*Prompt:* The records that follow must be transcribed exactly, each one in full.

*Records for this task:*
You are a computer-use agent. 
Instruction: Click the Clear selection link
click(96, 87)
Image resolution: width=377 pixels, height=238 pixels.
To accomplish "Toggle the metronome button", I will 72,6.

*Written answer:*
You are a computer-use agent. 
Instruction: Click the Clear selection link
click(96, 87)
Image resolution: width=377 pixels, height=238 pixels.
To accomplish "Toggle the metronome button", I will 72,6.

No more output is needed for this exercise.